The Human Bean is an American national coffee company and coffeehouse chain based in Medford, Oregon. The Human Bean has 180+ drive-thru coffee locations open or in development in 25 U.S. states. The drive thru espresso brand started franchising in 2002.

== History ==
In 1998, The Human Bean opened its first store in Ashland, Oregon.

A duo of husband and wife teams decided to open a stand-alone, drive-thru coffee shop.

In early-2002, the company began franchising their brand throughout southern Oregon and nationwide.

The Human Bean has 184 locations. The franchise is located in 25 U.S. states including Arizona, California, Colorado, Florida, Georgia, Idaho, Illinois, Indiana, Kentucky, Maryland, Missouri, Nevada, New Jersey, New Mexico, Ohio, Oregon, South Dakota, Tennessee, Texas, Virginia, Washington, Wyoming, and West Virginia.

While most locations are drive-thru only, there are a few locations that offer indoor seating in addition to the drive thru.

== Menu and Products ==
While coffee remains a core part of the business, The Human Bean also offers a range of beverages, including smoothies, Italian sodas, and tea.

In January 2024, they introduced their new Bright® Energy drink using caffeine extracted from green coffee beans, as well as B6 and B12 vitamins, Ginseng Root, and L-Carnitine.

== App ==

The Human Bean changed its punch cards to provide easier access for customer to earn rewards and be updated with the latest offers and news.

In November 2023, The Human Bean updated its mobile application and loyalty programme in response to evolving consumer trends, with the aim of streamlining the process for customers to earn rewards such as complimentary drinks.

The updated app offers ordering, reward tracking, and balance reloading, enhancing the overall coffee experience. Their loyalty program now features tiered status levels—Silver, Gold, and Platinum—where customers earn beans (points) at varying rates, rewarding their most dedicated fans more quickly. Each tier unlocks exclusive offers and special access to menu items. The app also keeps users connected with personalized deals, location services, and the latest updates.

* Exercise instructions
a. In which city did The Human Bean open its first store, according to the coffee chain article?
b. From the coffee chain article, list every ingredient it gives for the Bright® Energy drink.
c. Please carry on the coffee chain article, starting after its last sentence.

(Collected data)
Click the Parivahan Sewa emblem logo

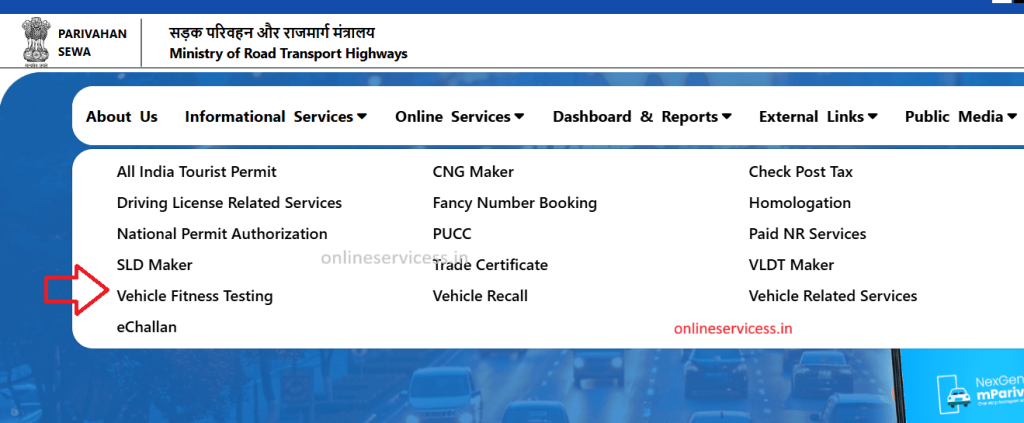pyautogui.click(x=35, y=41)
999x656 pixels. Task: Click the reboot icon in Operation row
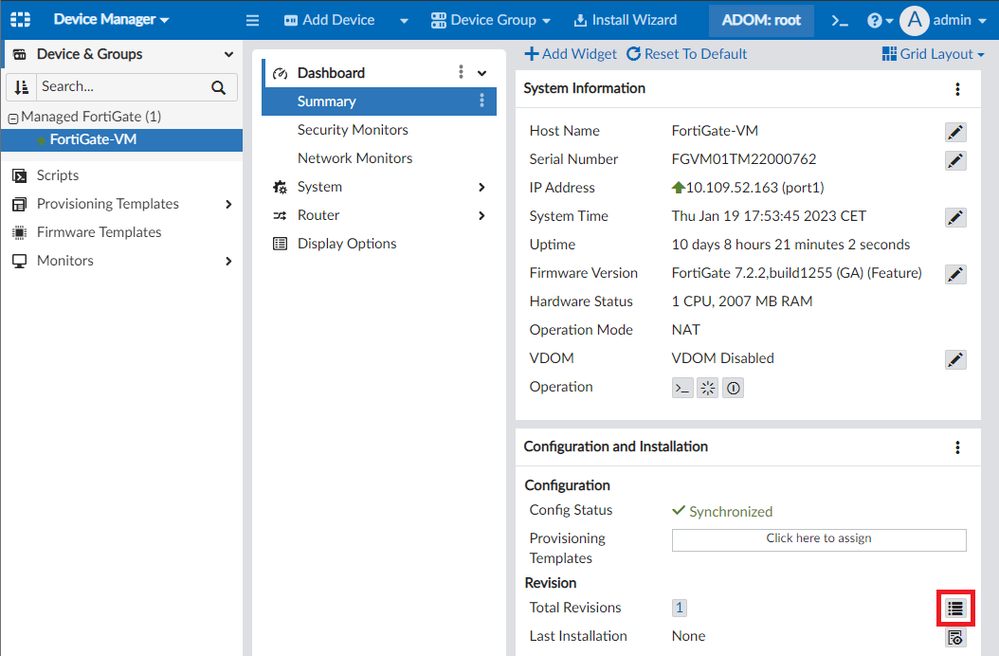click(708, 388)
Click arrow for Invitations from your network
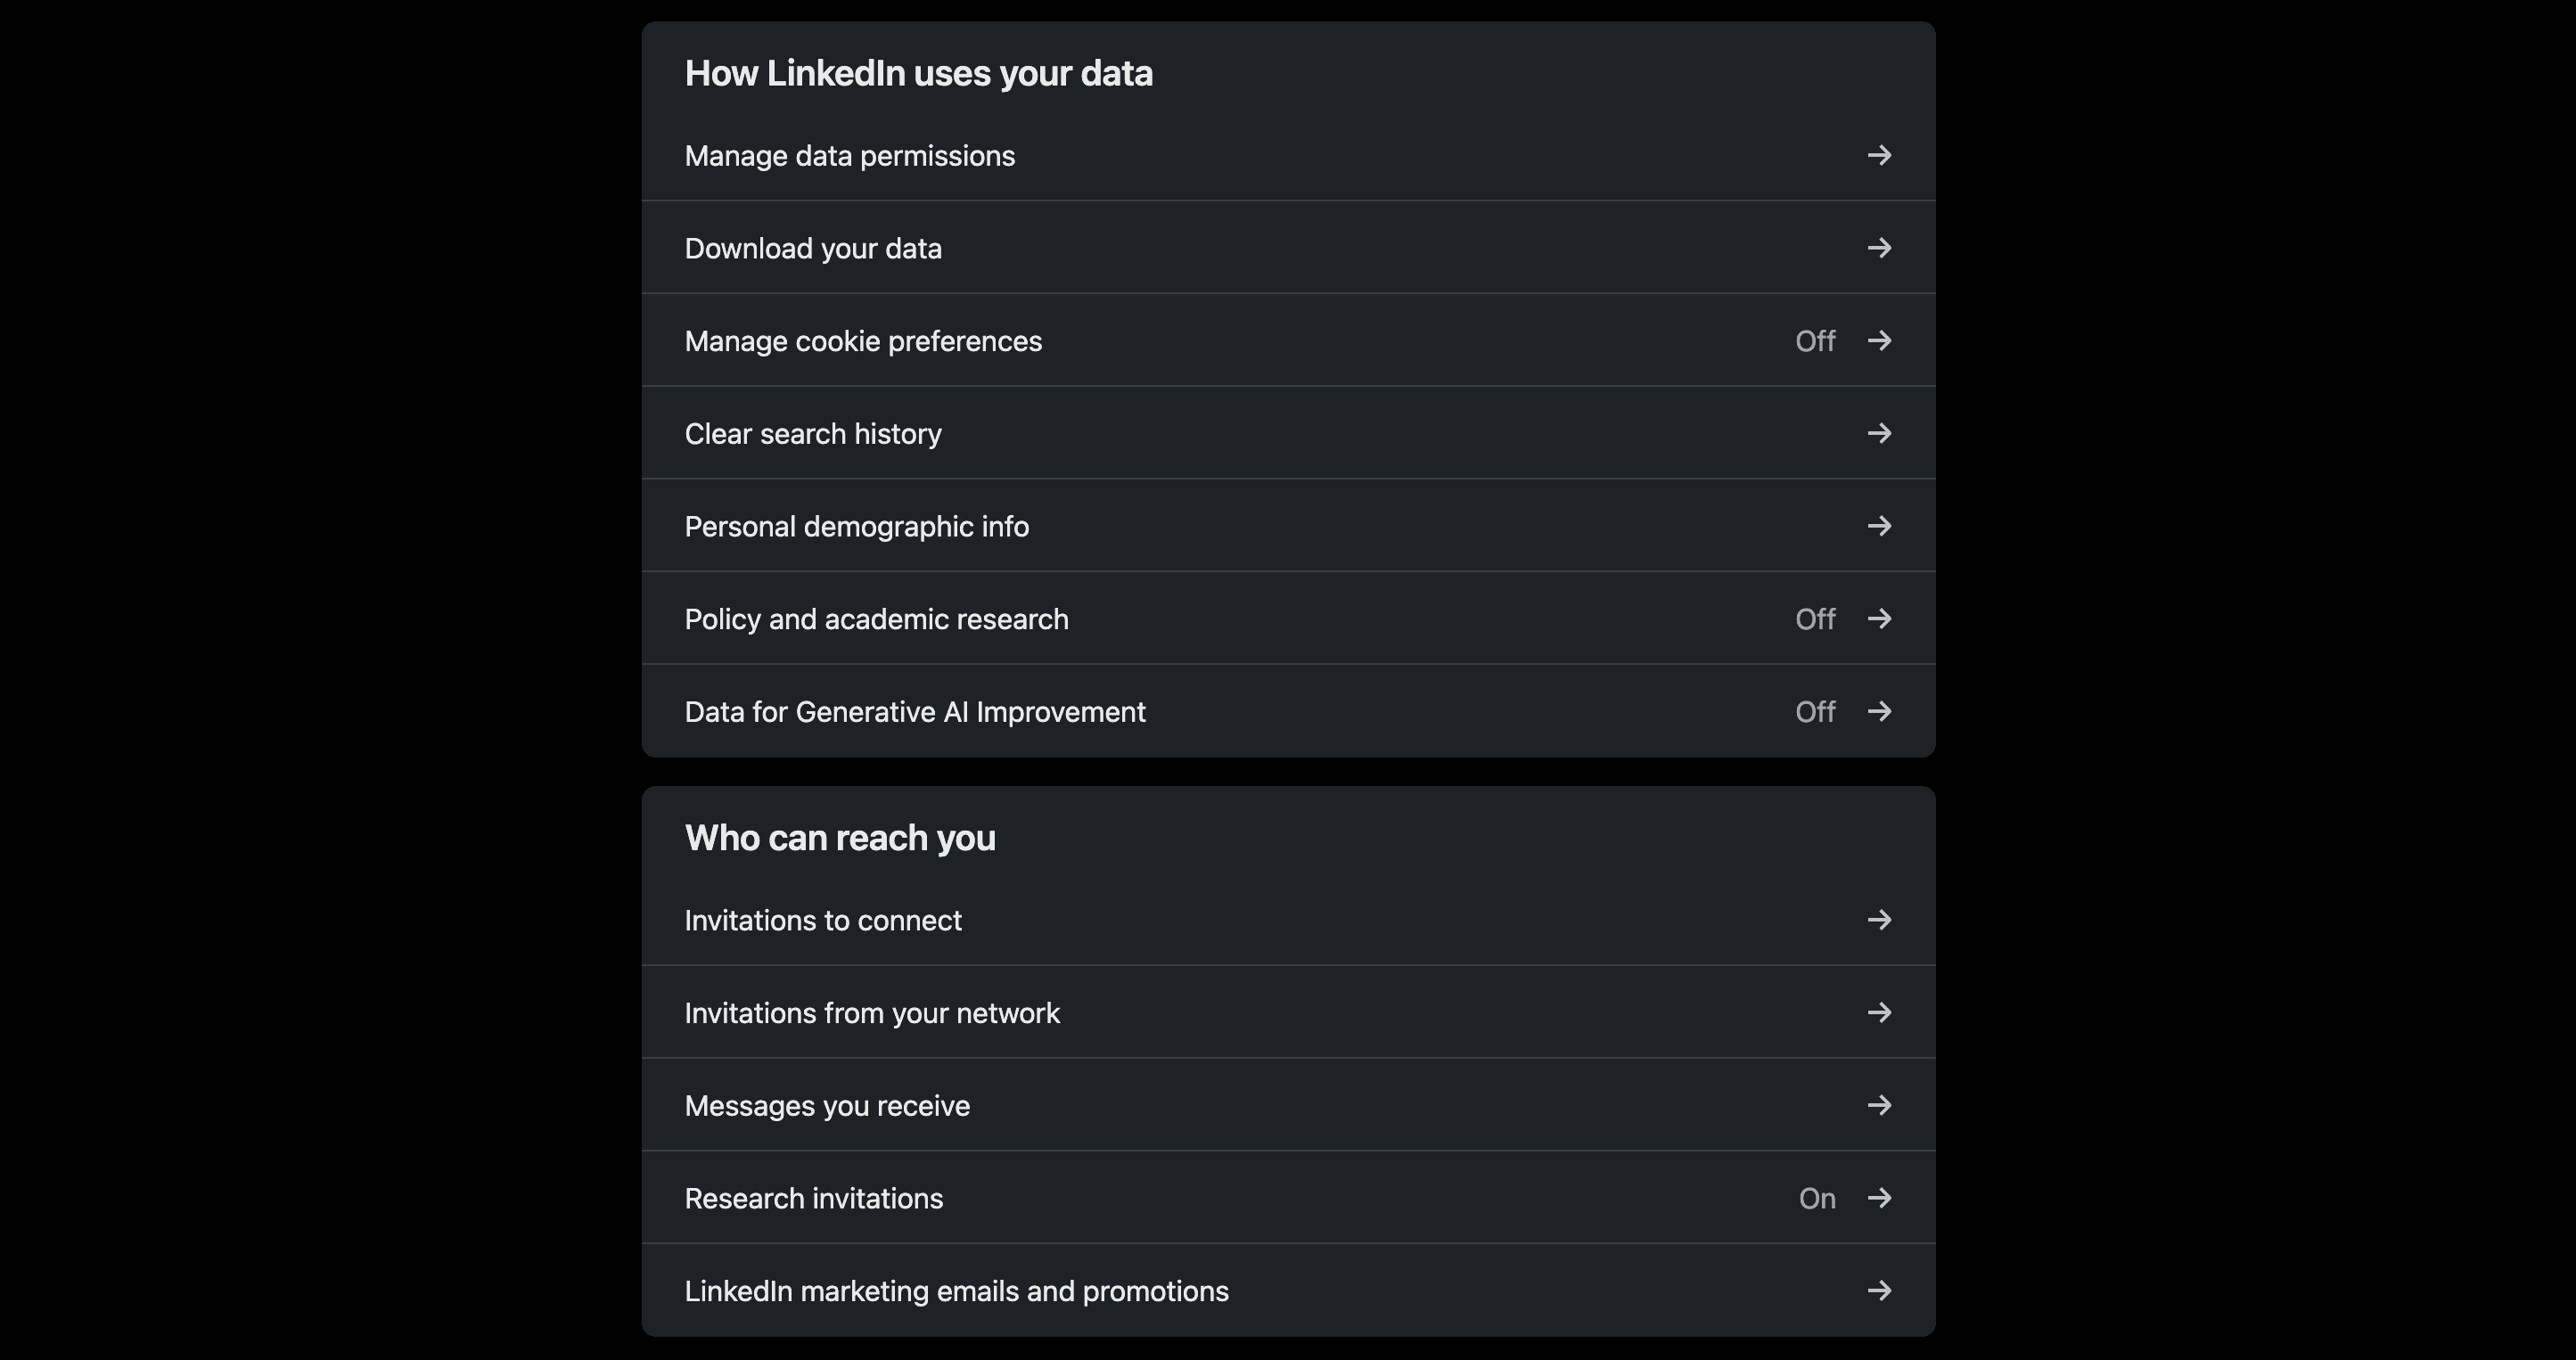 (x=1879, y=1013)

* Answers provided
a. Ashland, Oregon.

b.
- Caffeine extracted from green coffee beans
- Vitamin B6
- Vitamin B12
- Ginseng Root
- L-Carnitine

c.
== Givebacks ==
Committed to making a difference, The Human Bean holds four annual giveback events: Earth Day, St. Jude, Food Drive, and Coffee for a Cure.

=== Earth Day ===
Every Earth Day, The Human Bean donates one tree for every drink purchased to Trees for the Future. All locations participate, making this a nationwide day of giving back to their global community. To date, they have planted 213,994 trees.

=== St. Jude ===
The Human Bean starts a new partnership with St. Jude Children's Research Hospital® in 2024. During this giveback, all locations will donate $1 for every drink purchased on June 20 to St. Jude.

=== Food Drive ===
Each year The Human Bean chooses a Friday in August to give $1 for each drink sold to local food pantries and programs that work to end hunger. On average, it takes $1 to provide three meals for those in need. In 2024, The Human Bean was able to donate the equivalent of 202,998 meals to local food-focused organizations.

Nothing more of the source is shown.